A parallel fast multipole boundary element method for acoustic problems in moving flows

Abstract

The boundary element method (BEM) has emerged as a powerful computational method for acoustic problems with a quiescent medium. However, the BEM is still in its infancy for large-scale acoustic problems in moving flows. In this paper, the convected BEM based on the direct convected boundary integral equation (BIE) is developed to solve the acoustic problems in a subsonic uniform flow. The fast multipole method (FMM) is implemented to overcome the inherent flaws of the conventional BEM (CBEM). In addition, the parallel computation technique is adopted to accelerate the solution of FMBEM further by taking advantage of modern computers with multicore CPUs. The parallel scheme is implemented with the wellknown OpenMP parallelization standard. Both the parallel schemes of the CBEM and FMBEM are introduced. For the CBEM, the construction of the coefficient matrix, as well as solving process, are drastically accelerated by utilizing a simple columnwise distribution scheme.
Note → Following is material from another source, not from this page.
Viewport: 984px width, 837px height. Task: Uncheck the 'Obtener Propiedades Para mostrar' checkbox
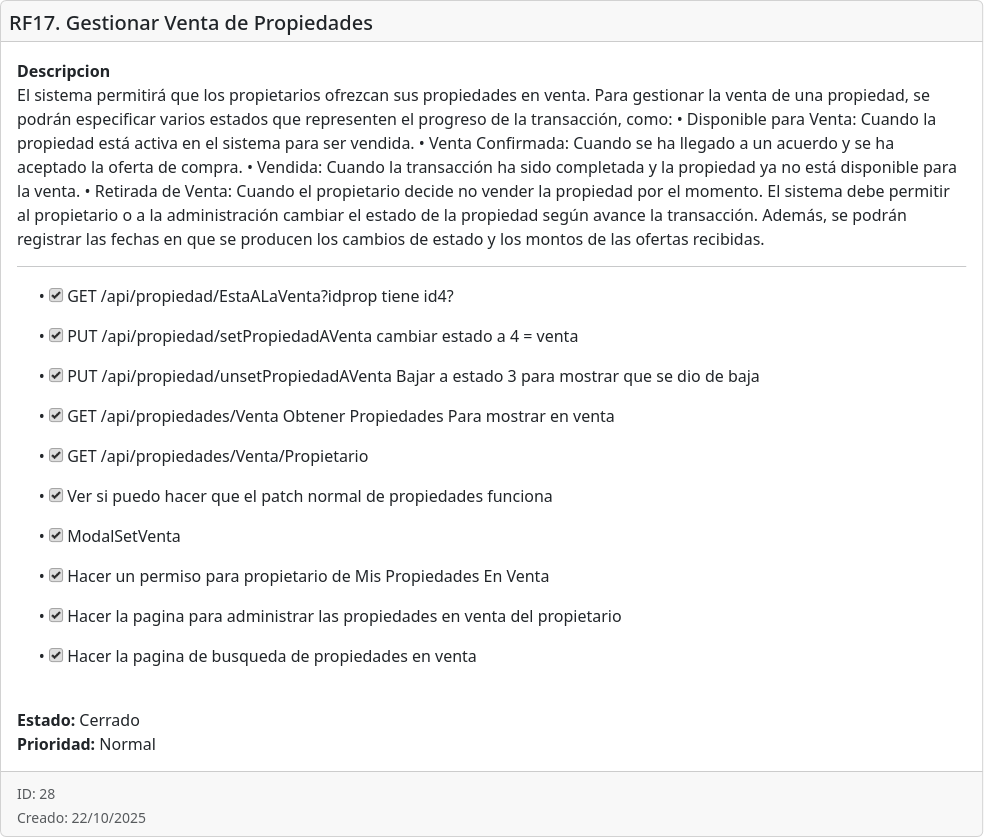(x=56, y=416)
For the FMBEM, the parallel GMRES iteration including the upward and downward passes is accelerated by distributing the threads to all cells at each level. The developed parallelization scheme for the FMM does not demand much extra memory storage. To illustrate the merits of the proposed method, several numerical examples are performed to validate the accuracy and efficiency of the developed parallel convected BEM.